* [Okunacak Parça]
────────────────

Hürriyetim alınmış, şerefim ve vicdânım bende kalmıştır.

Bu bir müdâfaa değil, elinden en kıymetli varlığı alınmak istenen bir insanın çırpınmasıdır. Bu, her Türkün alnında taşıdığı şeref çelenginin kurtarılması için, bütün feryat takâtini ortaya koyan bir insanın meçhûlden istimdâdıdır. Bu, o çelenkten mahrum edilmiş bir Türkün, alnından koparılan çelengin açtığı yaraları, şimdi artık kendisince çok daha şerefli bir çelenk olan yaraları, göstermek için, aylardır hasretini çektiği bu güne, o yaraların küşât resmi olan bu güne sizi dâvettir.

Beni ve benim hâlimden benden fazla acı duyan sevdiklerimi bu gayyaya atan kazanın mahiyetini anlatmağa, rabbânî kudreti tefsir ve izaha, ve takdiri, hiç olmazsa yarı yoldan, geri çevirmeye çalışacağım. Haksızlığa uğradığına inanan, suçsuzluğunu ilk gününden bu güne kadar bilen, açıkçası bir kasta kurban gittiğine -imandan ötesi varsa- işte o şekilde kani bulunan bir kimse haysiyetiyle ve onun korkusuzluğu ile konuşmak istiyorum. Bu müdâfaanın -varsa- celâdeti bundandır. Bir mahkemenin burcuna sığınıp, ben de bir defa, üzerimden pervasız akıp giden düşnamlara, tahkirlere, resmî ve hususî tezlillere, ithamlara karşı hür vatandaşların diyârına seslenmek istiyorum. Ondan öte târih varsın beğendiği dille konuşsun.

────────────────

* [Yapılacak Alıştırmalar]
**1.** Okunacak parçayı iki cümleyle özetleyin.
**2.** Okunacak parçayı son cümlesinin ardından sürdürün.
Kayıtlar bu parçadan bağımsızdır ve başka bir kaynaktan alınmıştır.

* [Alıntılanan Kayıtlar]
────────────────

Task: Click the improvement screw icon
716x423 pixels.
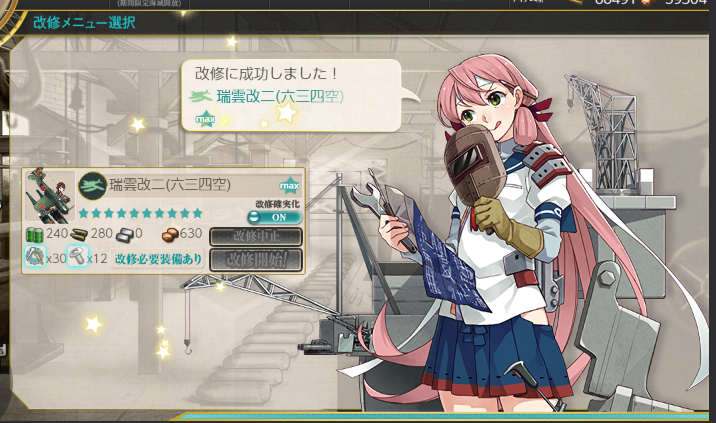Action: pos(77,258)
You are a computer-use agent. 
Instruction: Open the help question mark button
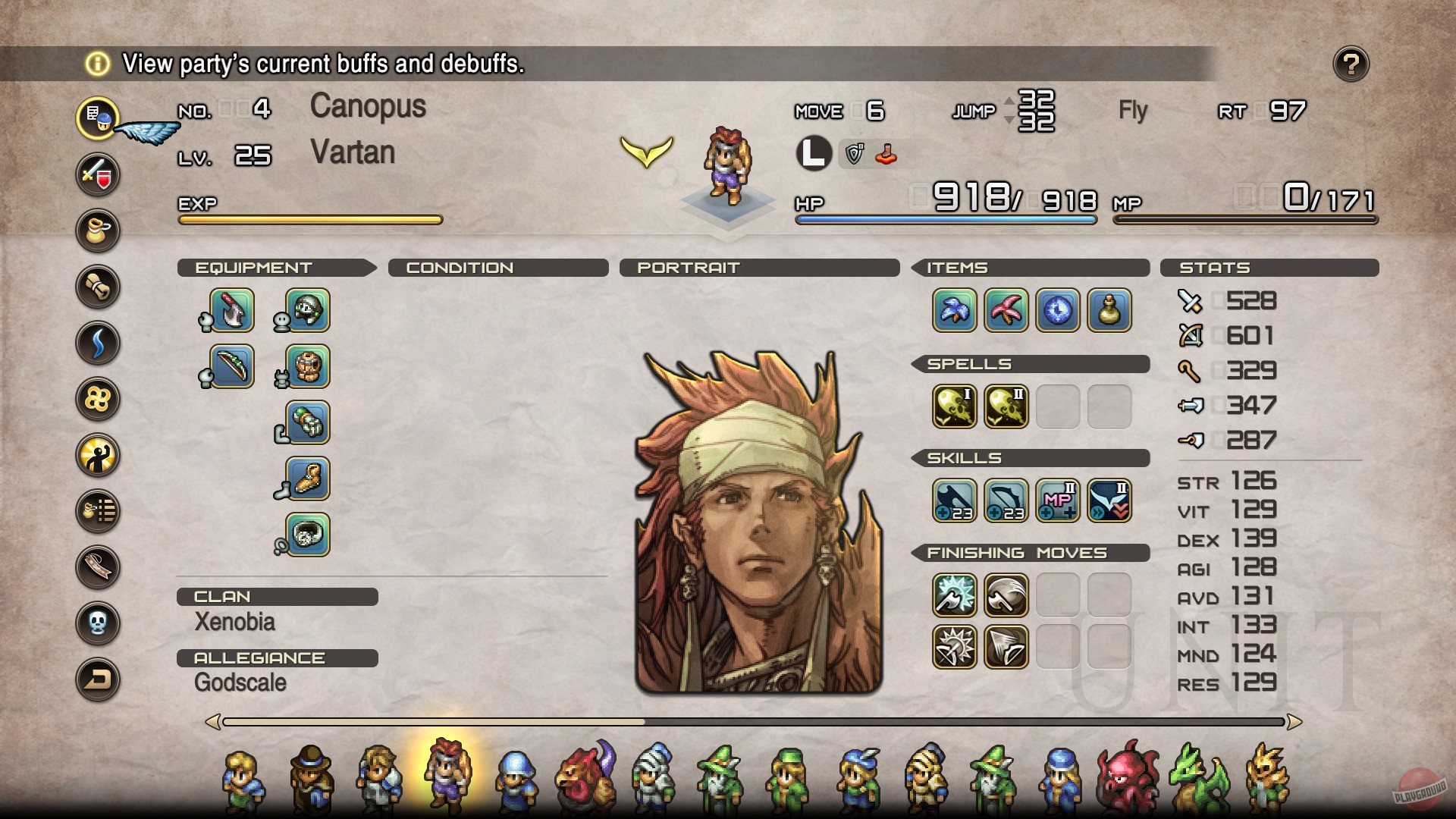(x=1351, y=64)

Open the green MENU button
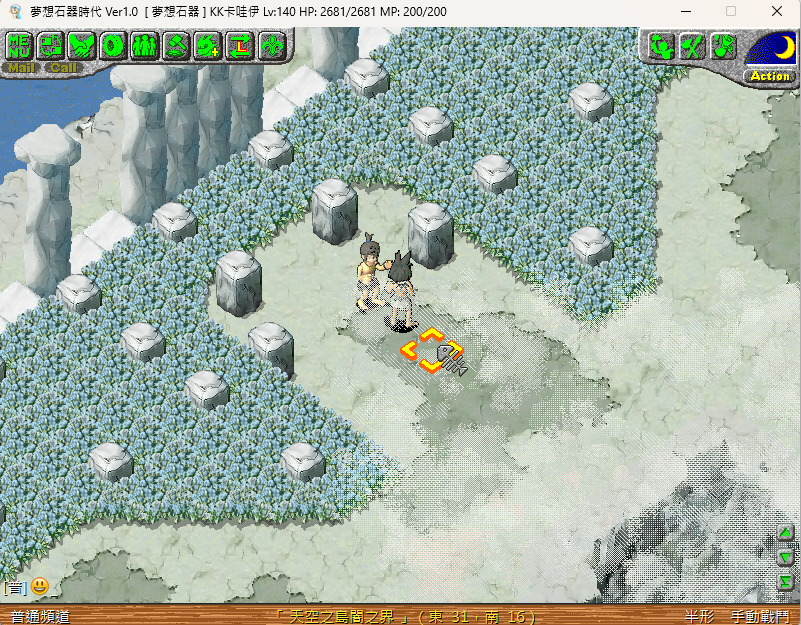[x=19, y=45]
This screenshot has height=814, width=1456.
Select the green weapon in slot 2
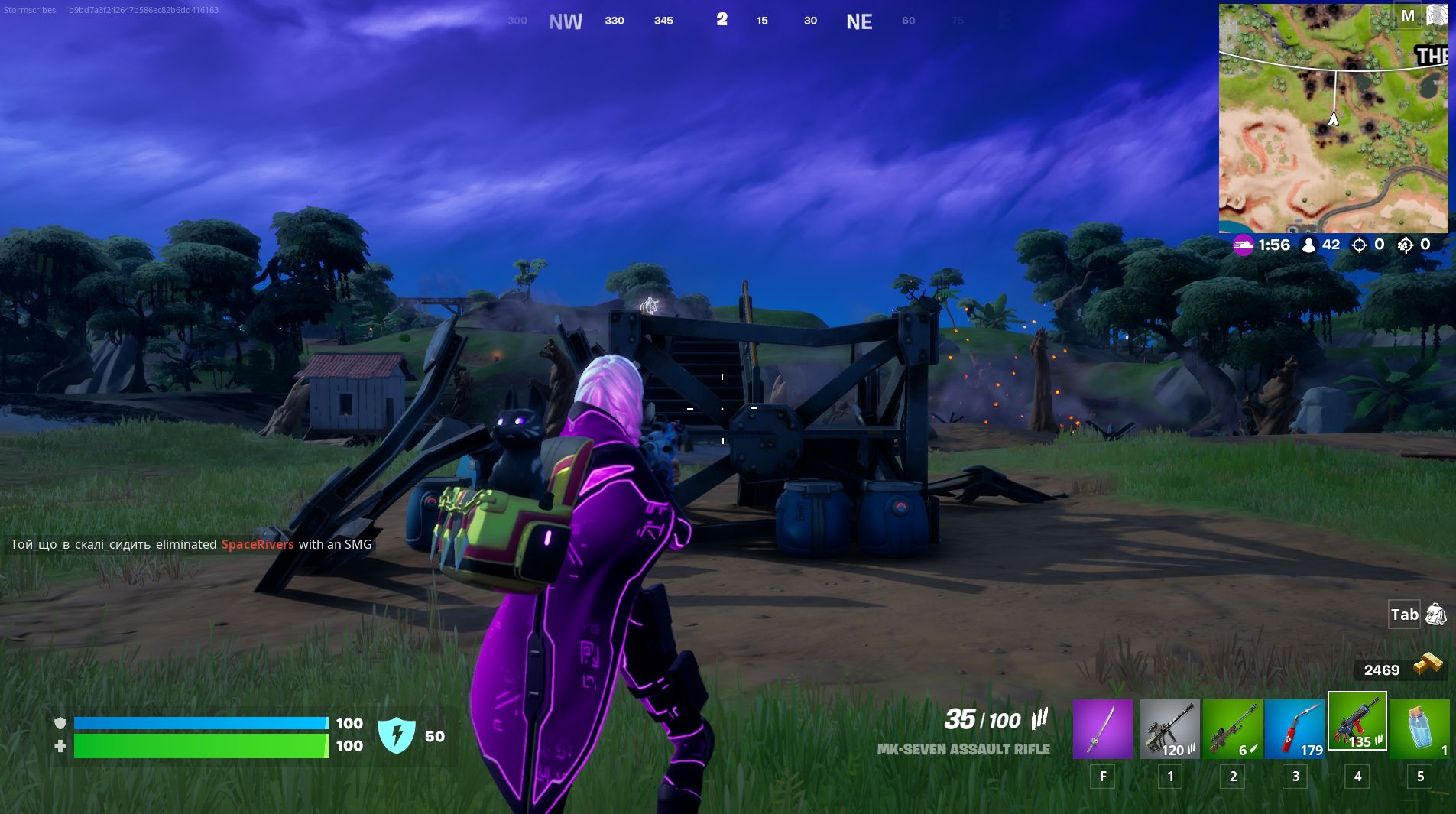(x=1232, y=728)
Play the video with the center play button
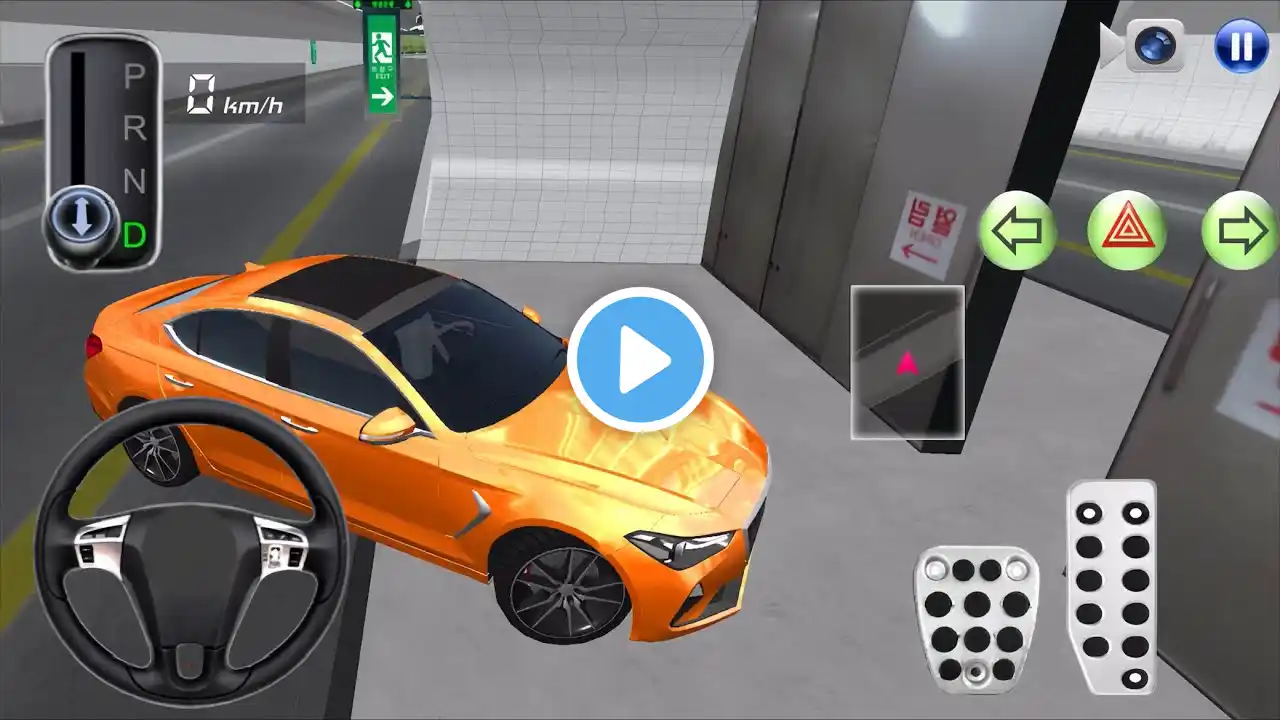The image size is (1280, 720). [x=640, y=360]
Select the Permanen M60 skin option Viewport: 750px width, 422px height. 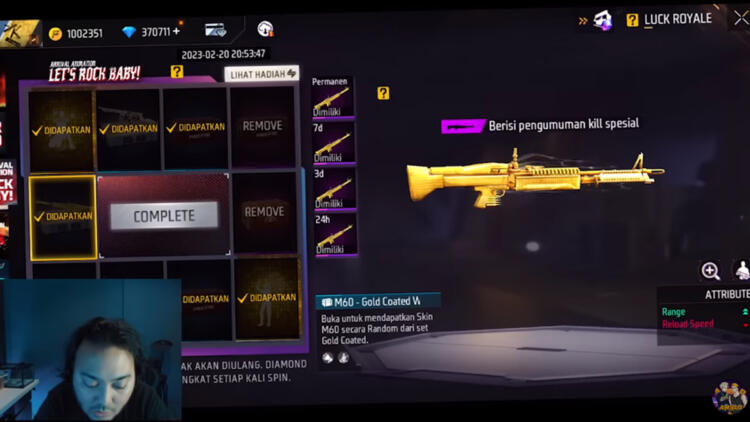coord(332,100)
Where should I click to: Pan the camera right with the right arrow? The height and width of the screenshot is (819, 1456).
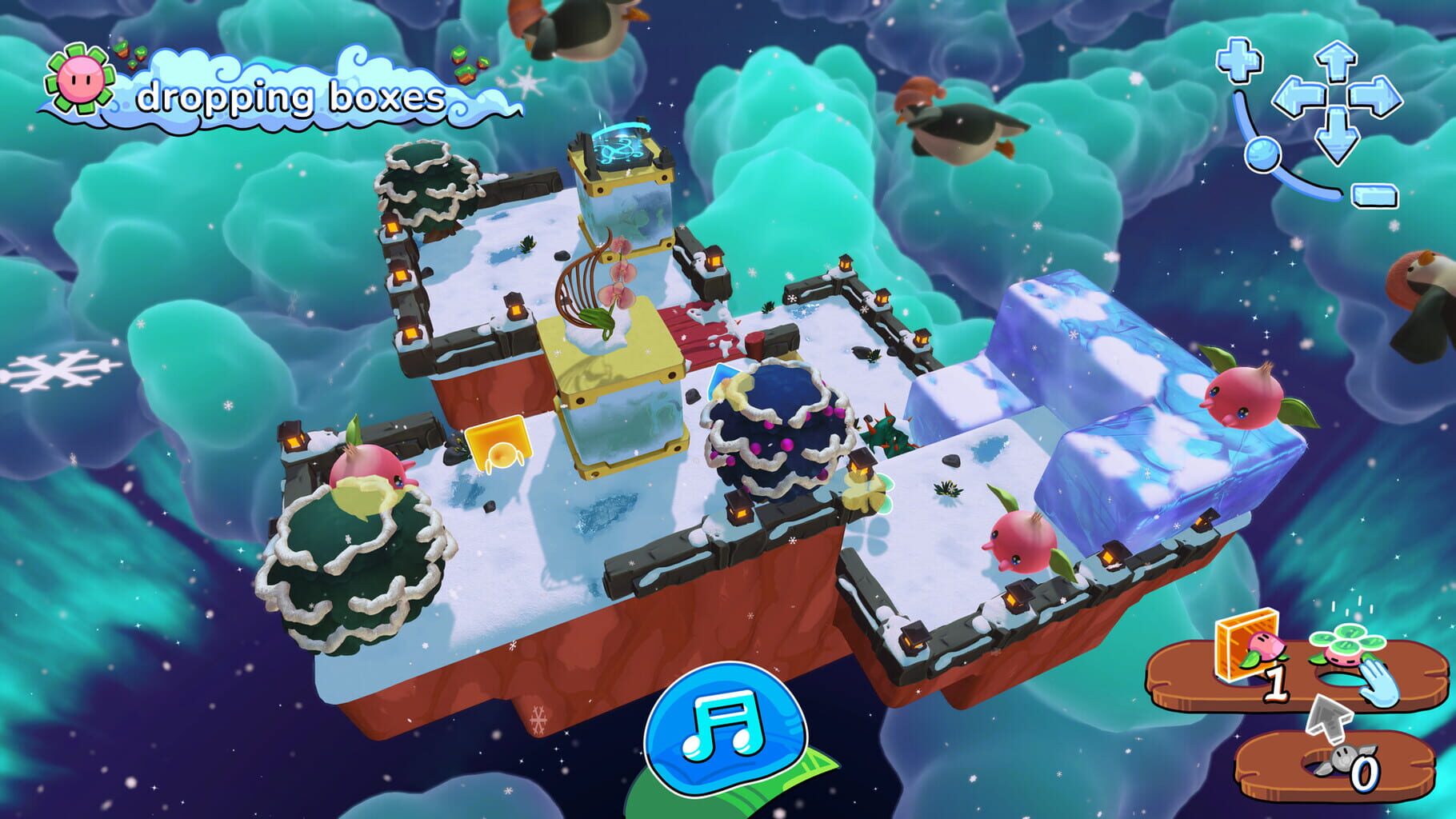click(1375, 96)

────────────────

* [Verilen Cevaplar]
**1.** Konuşmacı, hürriyeti alınmış olsa da şerefinin ve vicdanının kendisinde kaldığını söyler ve bu konuşmanın bir müdafaa değil, en kıymetli varlığı elinden alınmak istenen bir insanın çırpınması olduğunu belirtir. Suçsuzluğunu ilk günden beri bildiğini ve bir kasta kurban gittiğine inandığını dile getirerek, başına gelen kazanın mahiyetini anlatmaya ve bir mahkemeye sığınıp uğradığı tahkirlere ve ithamlara karşı hür vatandaşlara seslenmeye çalışacağını söyler.

**2.**
Onun, bizi, mütearifeleri isbât zorunda bırakan, dünyaca revaçta bir ilim olduğunu bildiğim halde, siyasetin her türlüsüne karşı nefretim bu gün eskisine göre daha artmış ve cehâletim bir mürekkep gibi daha da koyulaşmıştır. Onun için, iddiânâmenin medih ve istihsanında bulunduğumu kekelediği ırkçılık ve Turancılığın müdâfaasını yapacak değilim. Zîrâ benim suçum bu değildir. Ben, dilimin döndüğü ve aczimin elverdiği kadar, hür vatandaşlar diyârı olarak tavsif edilen, eşit adaletin yürüdüğü, müstakil Türkiye Cumhuriyetinde, on sekiz yıllık bir mektep arkadaşını iki gece misafir etmenin basit bir muaşeret icabı olduğunu ve bunun bir suç olamayacağını, dünyanın hiç bir yerinde, târihin hiç bir devrinde suç sayılmadığını müdâfaa ve isbâta çalışacağım.

Gerçi târih, böyle bir hareketin müdâfaasına lüzum hasıl olduğuna hayret edecektir. Fakat ne yapalım, yirmi yıla sığdırdığımız yirmi asırlık inkilâplardan dolayı hayrette kalan târih varsın biraz da buna şaşsın.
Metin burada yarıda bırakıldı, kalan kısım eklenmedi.